Federal judge rules DHS cannot hold migrant children in hotels before expelling them News
Federal judge rules DHS cannot hold migrant children in hotels before expelling them

Judge Dolly Gee of the US District Court for the Central District of California ruled Friday that the Department of Homeland Security (DHS) must end their practice of holding migrant children in hotels before they can be expelled from the US.

On March 20, the Centers for Disease Control (CDC) ordered the US borders with Canada and Mexico to be closed and for anyone traveling from those countries, regardless of their country of origin, to be removed from the US. An August 26 report found that “25 hotels across three states have been used to house 660 minors between the ages of 10 and 17, 577 of whom were unaccompanied.” The average stay in these hotels was five days.

This action is based on the 1997 Flores Agreement, which provides protections to minors detained in the “legal custody” of DHS. The agreement requires that unaccompanied minors must be placed in a licensed program to provide care services for minors, be provided with safe and sanitary conditions and have access to counsel.

The court noted that the Office of Refugee Resettlement shelters were 97 percent vacant as of August, and their 10,000-bed capacity could have held these migrant children instead of putting them in hotels. While the COVID-19 emergency situation could permissibly slow down the placement of these minors into shelters, the court found that the hoteling program has “fully replaced” any shelter placements.

There was a “lack of qualified, specialized supervision, especially for younger, unaccompanied children” in the hotels, which violated the safety requirement of the Flores Agreement. The court also found that oversight of the program was “vague and minimal.” Additionally, their COVID-19 safety protocols were found to be insufficient. The hotels are located in high transmission areas, hotel staff are not monitored and testing is only performed when migrants are about to leave the country.

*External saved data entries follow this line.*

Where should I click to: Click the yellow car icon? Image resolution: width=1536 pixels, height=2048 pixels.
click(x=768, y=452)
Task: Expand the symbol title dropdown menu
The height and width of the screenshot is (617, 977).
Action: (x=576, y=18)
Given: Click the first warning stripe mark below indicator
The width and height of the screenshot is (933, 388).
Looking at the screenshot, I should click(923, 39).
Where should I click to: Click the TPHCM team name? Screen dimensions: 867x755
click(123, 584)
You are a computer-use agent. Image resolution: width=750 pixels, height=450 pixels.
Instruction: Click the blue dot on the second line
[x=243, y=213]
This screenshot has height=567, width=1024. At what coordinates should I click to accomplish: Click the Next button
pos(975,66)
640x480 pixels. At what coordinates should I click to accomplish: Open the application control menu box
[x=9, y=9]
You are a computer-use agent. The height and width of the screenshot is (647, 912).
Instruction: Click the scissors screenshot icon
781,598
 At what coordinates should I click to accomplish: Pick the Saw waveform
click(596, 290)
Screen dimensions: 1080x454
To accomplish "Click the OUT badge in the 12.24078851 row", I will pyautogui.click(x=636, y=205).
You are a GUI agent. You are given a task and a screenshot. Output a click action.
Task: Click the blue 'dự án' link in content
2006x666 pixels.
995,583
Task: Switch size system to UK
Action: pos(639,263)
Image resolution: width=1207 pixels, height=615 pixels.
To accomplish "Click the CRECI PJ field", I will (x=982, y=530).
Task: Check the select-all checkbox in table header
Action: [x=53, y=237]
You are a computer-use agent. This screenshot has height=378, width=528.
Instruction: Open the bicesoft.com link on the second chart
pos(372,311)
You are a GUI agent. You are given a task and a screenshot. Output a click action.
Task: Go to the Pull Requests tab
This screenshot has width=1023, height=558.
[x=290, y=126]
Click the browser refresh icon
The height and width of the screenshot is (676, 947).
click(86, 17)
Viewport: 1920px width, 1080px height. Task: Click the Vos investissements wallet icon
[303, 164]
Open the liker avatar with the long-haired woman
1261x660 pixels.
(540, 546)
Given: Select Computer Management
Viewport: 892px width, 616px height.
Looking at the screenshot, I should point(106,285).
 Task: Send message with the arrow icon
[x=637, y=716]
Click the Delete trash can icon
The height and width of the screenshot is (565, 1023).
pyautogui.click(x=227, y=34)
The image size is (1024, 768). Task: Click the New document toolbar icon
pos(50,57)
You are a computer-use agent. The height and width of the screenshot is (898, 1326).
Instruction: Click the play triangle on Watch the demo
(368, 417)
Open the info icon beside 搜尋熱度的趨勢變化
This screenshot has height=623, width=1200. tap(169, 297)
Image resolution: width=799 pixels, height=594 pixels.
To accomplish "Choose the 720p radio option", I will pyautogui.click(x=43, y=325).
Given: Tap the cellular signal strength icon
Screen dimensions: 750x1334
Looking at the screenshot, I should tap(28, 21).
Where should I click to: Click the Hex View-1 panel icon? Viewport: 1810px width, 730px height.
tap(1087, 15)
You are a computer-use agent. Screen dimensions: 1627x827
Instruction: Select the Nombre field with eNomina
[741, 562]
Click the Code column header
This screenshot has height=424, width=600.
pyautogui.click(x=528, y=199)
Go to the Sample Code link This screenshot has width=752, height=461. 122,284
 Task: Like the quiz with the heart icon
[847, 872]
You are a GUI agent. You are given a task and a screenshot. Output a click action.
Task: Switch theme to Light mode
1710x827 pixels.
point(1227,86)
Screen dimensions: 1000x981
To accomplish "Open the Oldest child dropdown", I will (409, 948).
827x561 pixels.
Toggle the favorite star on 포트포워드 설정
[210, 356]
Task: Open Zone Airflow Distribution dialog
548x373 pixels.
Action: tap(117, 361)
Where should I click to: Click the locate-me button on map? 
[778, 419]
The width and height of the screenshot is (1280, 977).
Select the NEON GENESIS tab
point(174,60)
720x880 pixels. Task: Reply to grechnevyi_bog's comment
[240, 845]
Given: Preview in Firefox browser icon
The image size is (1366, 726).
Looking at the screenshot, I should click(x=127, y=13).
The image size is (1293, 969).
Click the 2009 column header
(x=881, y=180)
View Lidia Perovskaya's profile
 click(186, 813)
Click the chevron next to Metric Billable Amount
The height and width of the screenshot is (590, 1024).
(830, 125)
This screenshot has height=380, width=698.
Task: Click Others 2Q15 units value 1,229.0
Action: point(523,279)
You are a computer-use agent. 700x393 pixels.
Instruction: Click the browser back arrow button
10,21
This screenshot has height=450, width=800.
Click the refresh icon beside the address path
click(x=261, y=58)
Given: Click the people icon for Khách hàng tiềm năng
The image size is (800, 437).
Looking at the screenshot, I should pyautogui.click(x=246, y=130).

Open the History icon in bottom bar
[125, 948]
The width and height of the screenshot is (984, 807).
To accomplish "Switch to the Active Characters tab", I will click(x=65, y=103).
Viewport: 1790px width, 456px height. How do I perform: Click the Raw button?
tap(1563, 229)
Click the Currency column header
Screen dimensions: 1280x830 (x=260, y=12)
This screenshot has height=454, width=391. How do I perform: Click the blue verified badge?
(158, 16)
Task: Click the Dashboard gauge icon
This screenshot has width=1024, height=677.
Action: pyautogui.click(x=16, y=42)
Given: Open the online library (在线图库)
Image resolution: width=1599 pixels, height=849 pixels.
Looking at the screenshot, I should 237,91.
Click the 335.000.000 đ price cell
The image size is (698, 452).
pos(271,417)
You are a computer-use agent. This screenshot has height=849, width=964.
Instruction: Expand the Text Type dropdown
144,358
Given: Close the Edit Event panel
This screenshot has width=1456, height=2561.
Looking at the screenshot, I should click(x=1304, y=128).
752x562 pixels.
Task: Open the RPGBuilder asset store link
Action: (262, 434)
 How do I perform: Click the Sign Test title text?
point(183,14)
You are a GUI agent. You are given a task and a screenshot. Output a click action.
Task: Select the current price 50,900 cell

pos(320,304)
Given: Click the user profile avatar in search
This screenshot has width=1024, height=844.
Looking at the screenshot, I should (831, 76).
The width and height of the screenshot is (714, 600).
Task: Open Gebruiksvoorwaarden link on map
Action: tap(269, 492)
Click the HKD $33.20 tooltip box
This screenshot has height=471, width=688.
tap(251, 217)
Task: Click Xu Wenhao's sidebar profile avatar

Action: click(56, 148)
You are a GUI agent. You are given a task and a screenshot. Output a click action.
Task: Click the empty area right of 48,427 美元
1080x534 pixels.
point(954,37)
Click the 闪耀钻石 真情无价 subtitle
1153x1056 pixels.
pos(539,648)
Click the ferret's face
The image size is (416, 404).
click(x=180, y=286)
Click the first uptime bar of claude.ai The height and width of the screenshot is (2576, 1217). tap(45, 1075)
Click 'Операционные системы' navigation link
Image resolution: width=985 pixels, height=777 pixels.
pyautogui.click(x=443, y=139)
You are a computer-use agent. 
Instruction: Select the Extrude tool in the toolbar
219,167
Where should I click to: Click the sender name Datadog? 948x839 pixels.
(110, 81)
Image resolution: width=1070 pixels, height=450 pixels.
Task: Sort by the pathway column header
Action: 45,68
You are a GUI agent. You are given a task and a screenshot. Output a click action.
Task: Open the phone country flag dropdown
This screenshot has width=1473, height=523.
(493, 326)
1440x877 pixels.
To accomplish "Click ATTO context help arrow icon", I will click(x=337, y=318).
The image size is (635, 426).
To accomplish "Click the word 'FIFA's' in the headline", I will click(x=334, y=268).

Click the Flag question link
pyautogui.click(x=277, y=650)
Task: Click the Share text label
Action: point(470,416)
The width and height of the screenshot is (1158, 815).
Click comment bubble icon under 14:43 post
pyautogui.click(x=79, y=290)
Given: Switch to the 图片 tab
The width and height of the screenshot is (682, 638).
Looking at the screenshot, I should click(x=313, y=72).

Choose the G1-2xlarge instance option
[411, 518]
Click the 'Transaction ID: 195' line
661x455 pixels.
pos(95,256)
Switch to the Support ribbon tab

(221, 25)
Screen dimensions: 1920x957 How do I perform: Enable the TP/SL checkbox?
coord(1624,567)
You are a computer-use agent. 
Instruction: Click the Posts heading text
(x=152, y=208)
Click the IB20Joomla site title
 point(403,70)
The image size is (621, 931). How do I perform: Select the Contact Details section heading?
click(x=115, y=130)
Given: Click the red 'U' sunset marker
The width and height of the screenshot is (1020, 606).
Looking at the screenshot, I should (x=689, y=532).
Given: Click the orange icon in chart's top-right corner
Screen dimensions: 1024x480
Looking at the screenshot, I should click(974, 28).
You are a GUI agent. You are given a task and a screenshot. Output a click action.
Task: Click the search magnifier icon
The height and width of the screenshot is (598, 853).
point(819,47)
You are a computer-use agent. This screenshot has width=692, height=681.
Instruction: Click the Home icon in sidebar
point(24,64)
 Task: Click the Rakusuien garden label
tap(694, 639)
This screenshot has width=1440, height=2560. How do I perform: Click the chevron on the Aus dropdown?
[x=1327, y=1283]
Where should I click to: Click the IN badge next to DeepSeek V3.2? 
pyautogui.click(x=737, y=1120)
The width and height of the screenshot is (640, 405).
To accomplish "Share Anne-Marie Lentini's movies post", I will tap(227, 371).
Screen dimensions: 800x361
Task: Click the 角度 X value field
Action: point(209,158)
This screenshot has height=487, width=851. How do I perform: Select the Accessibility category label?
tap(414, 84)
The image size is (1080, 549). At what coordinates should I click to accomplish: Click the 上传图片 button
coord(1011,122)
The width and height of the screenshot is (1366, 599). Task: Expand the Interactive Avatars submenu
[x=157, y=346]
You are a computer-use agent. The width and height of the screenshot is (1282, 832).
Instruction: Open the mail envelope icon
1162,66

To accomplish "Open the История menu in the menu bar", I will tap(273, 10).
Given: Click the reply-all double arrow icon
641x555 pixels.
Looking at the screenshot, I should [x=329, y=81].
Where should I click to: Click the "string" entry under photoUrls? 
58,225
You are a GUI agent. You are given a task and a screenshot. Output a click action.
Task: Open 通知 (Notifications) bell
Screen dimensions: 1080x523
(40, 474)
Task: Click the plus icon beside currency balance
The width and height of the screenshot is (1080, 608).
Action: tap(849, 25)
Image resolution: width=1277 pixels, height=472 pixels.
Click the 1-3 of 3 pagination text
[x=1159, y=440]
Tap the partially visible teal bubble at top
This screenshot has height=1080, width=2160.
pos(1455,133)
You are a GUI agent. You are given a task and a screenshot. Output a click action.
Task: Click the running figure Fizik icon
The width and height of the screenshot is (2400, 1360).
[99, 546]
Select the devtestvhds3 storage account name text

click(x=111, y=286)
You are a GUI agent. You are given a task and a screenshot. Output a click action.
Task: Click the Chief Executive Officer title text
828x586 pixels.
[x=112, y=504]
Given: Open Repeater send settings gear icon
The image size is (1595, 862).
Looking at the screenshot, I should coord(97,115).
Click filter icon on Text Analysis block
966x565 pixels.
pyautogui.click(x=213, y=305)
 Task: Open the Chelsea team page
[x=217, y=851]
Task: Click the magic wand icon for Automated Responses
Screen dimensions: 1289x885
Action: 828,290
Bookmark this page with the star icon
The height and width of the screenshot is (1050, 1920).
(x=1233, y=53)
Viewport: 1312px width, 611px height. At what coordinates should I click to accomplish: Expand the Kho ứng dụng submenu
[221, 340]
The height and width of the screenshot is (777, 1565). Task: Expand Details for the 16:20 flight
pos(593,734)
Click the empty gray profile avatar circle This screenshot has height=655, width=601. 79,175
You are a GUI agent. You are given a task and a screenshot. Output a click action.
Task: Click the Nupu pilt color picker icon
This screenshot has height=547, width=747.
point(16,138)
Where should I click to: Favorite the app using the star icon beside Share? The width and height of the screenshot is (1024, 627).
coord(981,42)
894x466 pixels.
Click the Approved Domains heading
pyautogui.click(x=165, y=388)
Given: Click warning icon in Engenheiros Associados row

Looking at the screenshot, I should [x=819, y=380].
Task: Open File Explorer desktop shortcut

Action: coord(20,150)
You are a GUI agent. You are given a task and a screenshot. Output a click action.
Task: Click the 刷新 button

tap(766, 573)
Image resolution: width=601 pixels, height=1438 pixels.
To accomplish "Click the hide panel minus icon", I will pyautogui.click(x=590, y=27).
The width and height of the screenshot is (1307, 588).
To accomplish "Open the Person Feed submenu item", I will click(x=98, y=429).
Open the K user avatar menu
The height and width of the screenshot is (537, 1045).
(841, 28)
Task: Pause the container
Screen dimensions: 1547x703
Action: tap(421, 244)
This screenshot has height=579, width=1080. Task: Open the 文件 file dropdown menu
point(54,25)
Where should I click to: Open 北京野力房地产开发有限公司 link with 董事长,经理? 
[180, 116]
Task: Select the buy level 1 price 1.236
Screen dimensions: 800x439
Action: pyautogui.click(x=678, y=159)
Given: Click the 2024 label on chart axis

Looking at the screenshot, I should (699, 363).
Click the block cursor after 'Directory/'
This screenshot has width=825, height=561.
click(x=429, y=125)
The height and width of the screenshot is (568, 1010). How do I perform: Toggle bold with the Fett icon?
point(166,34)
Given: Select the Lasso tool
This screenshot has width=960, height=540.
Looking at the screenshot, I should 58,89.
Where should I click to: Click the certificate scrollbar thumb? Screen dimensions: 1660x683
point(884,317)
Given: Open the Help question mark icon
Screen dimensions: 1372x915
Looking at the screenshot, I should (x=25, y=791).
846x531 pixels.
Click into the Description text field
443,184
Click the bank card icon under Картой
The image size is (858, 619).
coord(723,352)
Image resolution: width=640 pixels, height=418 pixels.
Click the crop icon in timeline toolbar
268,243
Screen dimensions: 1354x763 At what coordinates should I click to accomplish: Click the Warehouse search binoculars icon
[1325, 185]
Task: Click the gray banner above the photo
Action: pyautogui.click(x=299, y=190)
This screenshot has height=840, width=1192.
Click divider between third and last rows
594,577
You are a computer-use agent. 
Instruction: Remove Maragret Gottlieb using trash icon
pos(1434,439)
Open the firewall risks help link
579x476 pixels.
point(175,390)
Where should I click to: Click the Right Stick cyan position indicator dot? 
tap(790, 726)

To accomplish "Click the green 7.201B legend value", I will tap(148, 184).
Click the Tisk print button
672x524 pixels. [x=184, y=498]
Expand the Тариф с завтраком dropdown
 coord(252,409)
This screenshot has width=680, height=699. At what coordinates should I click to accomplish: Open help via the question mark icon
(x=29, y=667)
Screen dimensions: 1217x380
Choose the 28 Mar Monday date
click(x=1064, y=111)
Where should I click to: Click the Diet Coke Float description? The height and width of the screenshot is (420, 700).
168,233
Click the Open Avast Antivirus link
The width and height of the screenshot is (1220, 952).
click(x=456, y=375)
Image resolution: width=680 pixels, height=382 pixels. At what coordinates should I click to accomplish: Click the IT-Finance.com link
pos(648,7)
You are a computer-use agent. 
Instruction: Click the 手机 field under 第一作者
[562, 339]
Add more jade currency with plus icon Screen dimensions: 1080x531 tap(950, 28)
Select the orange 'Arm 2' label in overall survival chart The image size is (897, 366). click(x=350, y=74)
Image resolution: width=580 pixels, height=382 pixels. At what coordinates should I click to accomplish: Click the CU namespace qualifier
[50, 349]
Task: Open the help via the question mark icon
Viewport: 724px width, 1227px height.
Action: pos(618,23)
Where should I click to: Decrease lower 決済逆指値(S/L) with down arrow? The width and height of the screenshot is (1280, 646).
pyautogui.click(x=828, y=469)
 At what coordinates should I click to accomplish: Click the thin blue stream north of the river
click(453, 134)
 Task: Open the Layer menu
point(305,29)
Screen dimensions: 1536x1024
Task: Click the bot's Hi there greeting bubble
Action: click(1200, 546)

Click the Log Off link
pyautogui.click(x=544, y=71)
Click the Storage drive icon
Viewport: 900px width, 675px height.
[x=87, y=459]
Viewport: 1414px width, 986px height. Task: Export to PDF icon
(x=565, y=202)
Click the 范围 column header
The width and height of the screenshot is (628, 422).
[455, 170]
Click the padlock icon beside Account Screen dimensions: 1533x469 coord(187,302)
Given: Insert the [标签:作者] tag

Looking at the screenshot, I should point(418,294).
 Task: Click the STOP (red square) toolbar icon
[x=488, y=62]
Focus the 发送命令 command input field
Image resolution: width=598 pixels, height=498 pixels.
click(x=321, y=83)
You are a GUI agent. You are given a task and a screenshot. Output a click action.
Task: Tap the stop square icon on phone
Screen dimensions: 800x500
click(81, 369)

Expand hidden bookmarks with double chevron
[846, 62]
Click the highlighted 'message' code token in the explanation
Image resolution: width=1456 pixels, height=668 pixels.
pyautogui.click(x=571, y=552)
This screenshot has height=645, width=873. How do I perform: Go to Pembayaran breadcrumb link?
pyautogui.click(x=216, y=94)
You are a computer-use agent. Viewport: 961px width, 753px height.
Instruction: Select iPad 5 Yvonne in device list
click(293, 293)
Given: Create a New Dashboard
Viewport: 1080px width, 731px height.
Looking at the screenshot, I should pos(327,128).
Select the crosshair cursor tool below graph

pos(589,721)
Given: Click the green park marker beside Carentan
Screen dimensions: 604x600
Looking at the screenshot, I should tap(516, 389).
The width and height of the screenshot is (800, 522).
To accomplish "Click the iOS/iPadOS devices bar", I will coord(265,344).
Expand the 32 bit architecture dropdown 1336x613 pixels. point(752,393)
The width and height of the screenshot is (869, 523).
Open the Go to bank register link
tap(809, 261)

Legal services providers have faced “unusual difficulty” in locating children, and DHS officials are often “unable to provide accurate information as to where a child is at any given moment.” Attorneys were prevented from entering the hotels to talk to their clients, and children’s access to attorneys on the phone has been limited.

The court ordered DHS to stop placing minors in hotels by September 15 except for short stays while in transit and for the children to be allowed access to counsel. Neha Desai of the National Center for Youth Law, who brought the case, stated, “While the government keeps insisting on violating the basic human rights of children, thankfully the courts are here to uphold the rule of law.”